May 10, 2006

Lather. Rinse. Repeat.

I’ve been thinking a bit about why I’ve had such lousy luck finding good quality jobs. I mean, I’ve moved from a scumware company to an ad agency trying everything under the sun to get minuscule improvements in revenue, then on to a printing company that’s so busy expanding that they cannot see their infrastructure collapsing under its own weight.

The problem with each of these companies (scumware aside) is that they all bought into the “Netscape”-style rapid development model: produce a lot of junk, throw it up on the web, see what sticks. Netscape and the rest of the dot-coms could get away with that in the era when VC flowed like water, but in the post-bubble fund-pocolypse that business model just cannot last. It may sustain a small company (and the two former companies have, in fact, downsized tremendously) but it offers no long-term growth potential. People don’t realize how difficult it is to scale up ad hoc development, especially when your company becomes unpleasant enough that the churn rate becomes noticeable.

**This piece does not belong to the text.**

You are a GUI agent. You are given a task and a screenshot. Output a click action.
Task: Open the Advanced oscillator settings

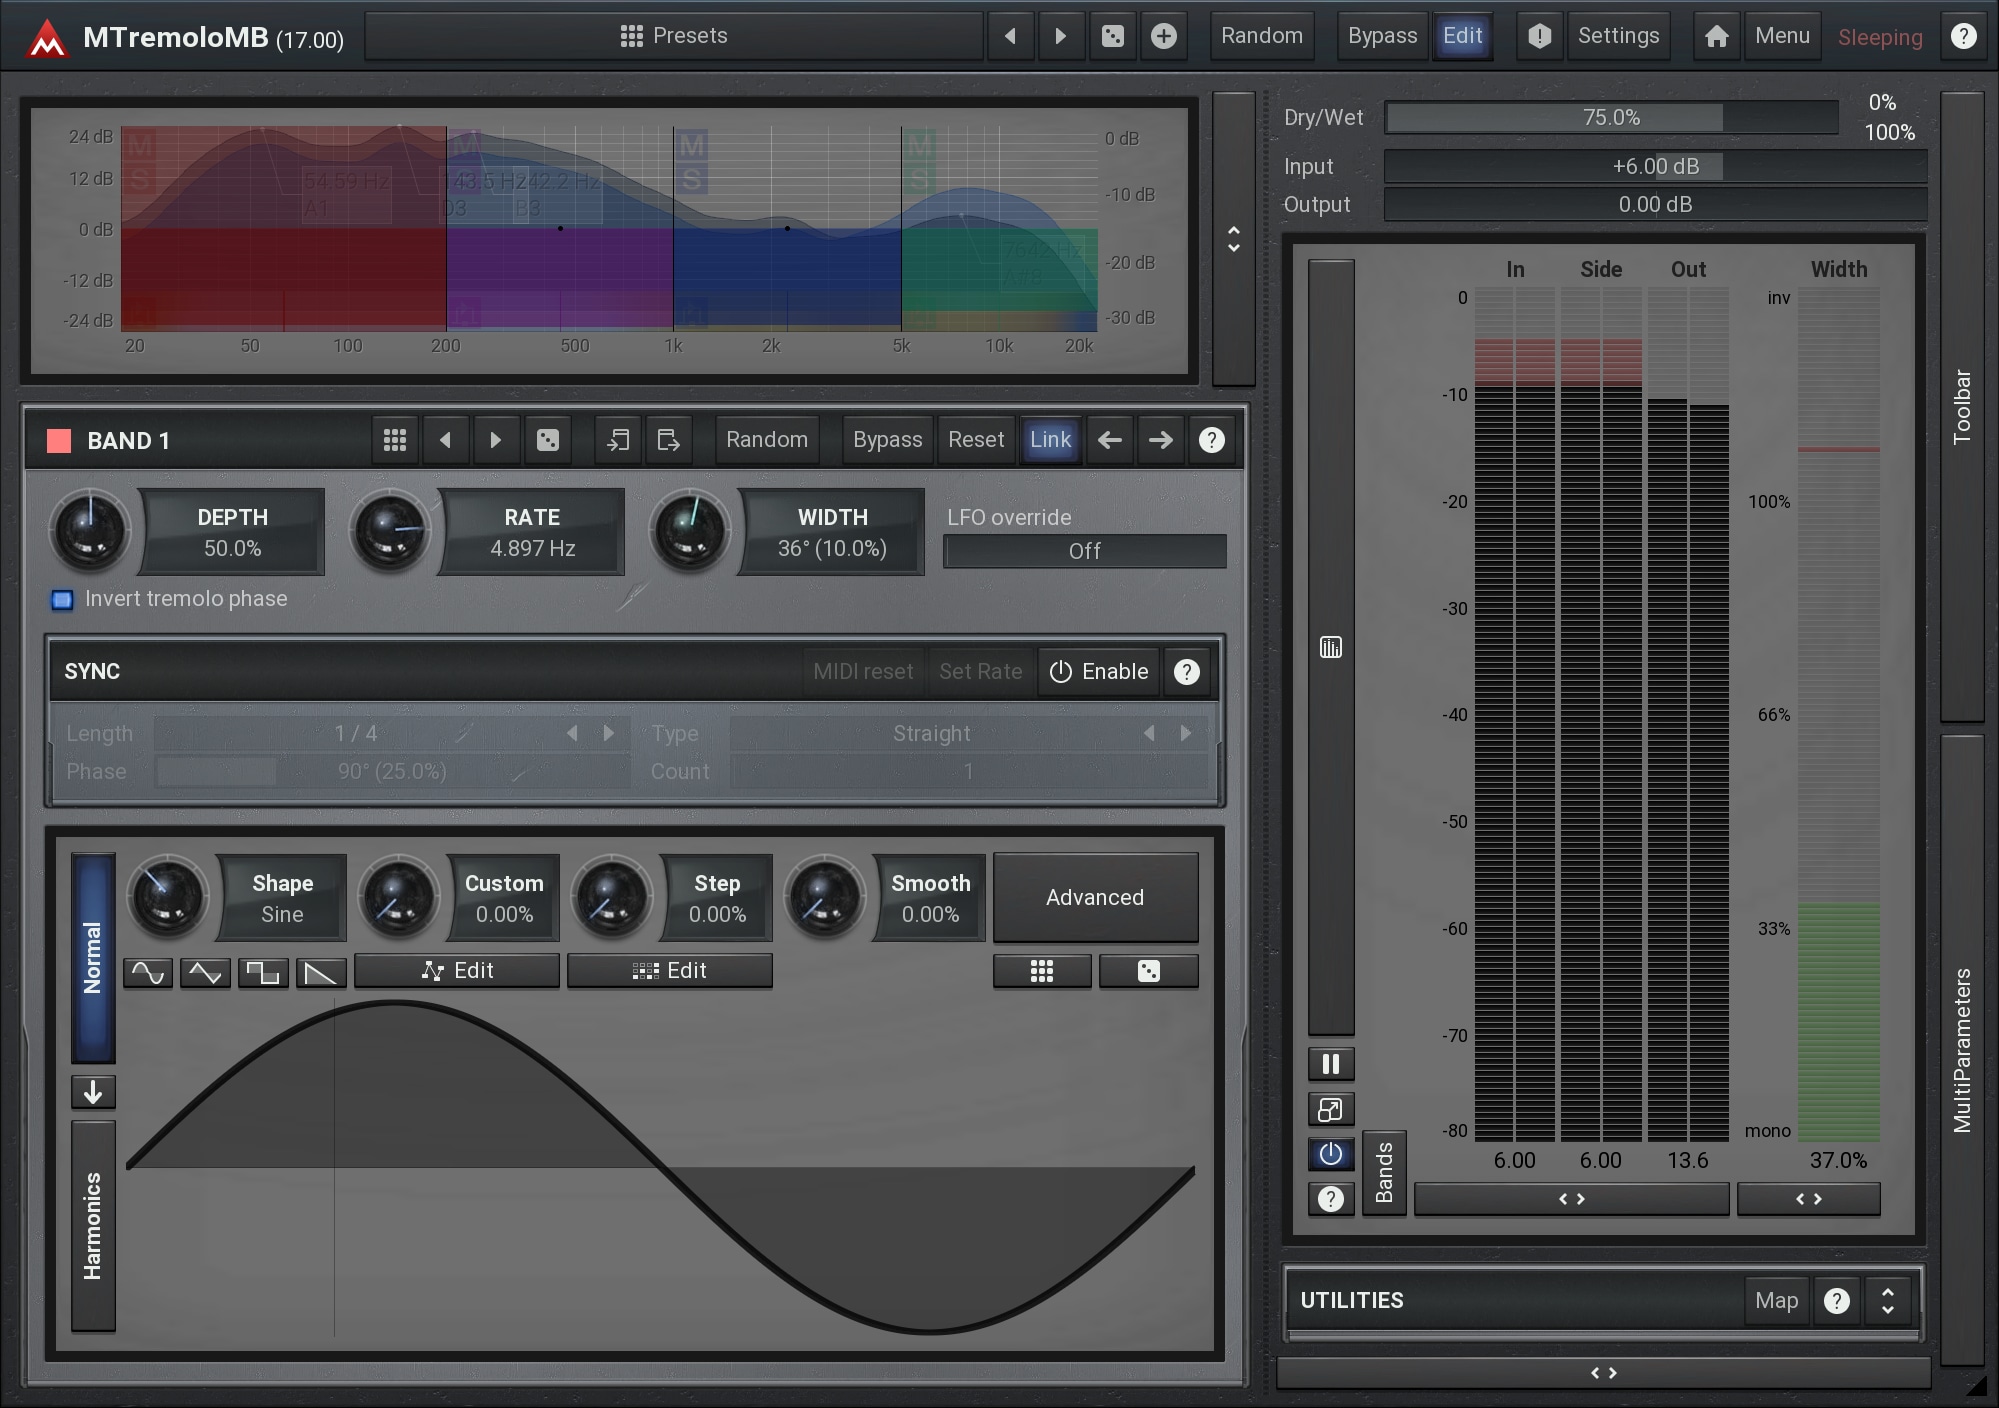pos(1095,898)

But this is not about them; this is about me. Why have I been landing in these companies?

I think the hint came to me last week, when I ended negotiations with a company that was staffed by — you guessed it — old Netscape refugees. I was dearly tempted to ask the question, “What did you learn from your mistakes?” but the answer quickly became obvious: absolutely nothing. The same attitude was there: we just need to keep adding smart people and miraculously quality software will emerge. No concept of the difficulty in throwing together a large number of egos; no questions about the overhead required when large software systems are built from disparate components.

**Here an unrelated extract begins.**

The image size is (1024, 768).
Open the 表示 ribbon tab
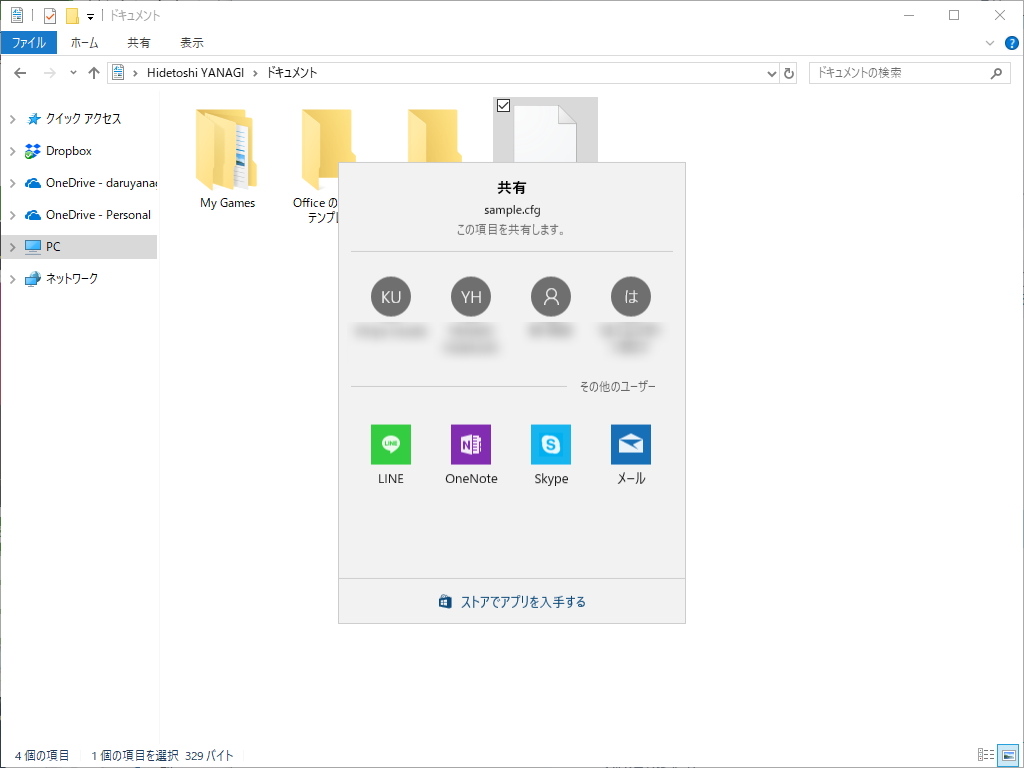[192, 42]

The problem is that it’s nearly impossible to escape the downward spiral. Not only does a bad history lower the quality of the offers, but the very nature of the workplace makes it nigh impossible to resist any offer tended. Which means working in another place that makes the most ludicrous offers appear attractive. Suddenly criminal recidivism seems so clear.

“Most people deceive themselves with a pair of faiths: they believe in eternal memory (of people, things, deeds, nations) and in redressibility (of deeds, mistakes, sins, wrongs). Both are false faiths. In reality the opposite is true: everything will be forgotten and nothing will be redressed.”

— Milan Kundera

Or more simply: Lather. Rinse. Repeat.